> Given instruction
Extract the rows from the line containing "Given: Click the" down to the line containing "Looking at the", both included, and reproduce them verbatim.

> Data for processing
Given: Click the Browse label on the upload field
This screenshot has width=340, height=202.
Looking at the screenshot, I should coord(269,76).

* * *

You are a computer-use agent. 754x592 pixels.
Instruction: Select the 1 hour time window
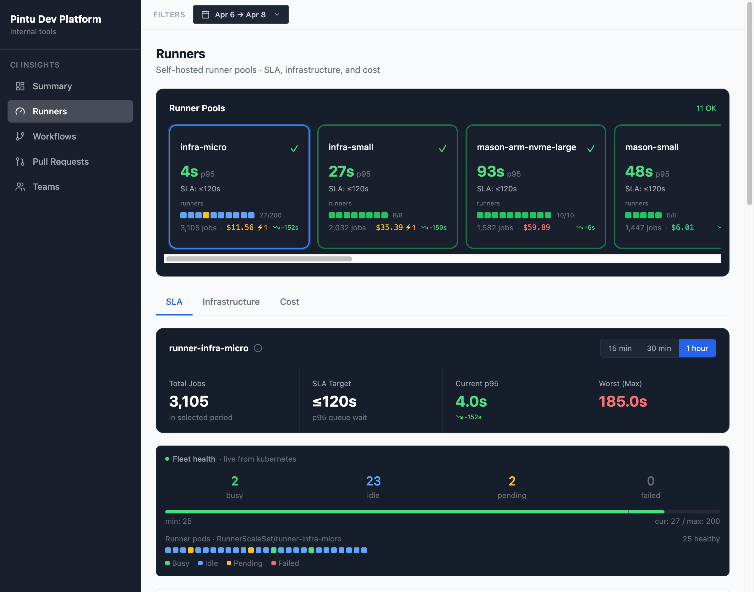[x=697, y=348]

> Correct output
Given: Click the Browse label on the upload field
This screenshot has width=340, height=202.
Looking at the screenshot, I should coord(269,76).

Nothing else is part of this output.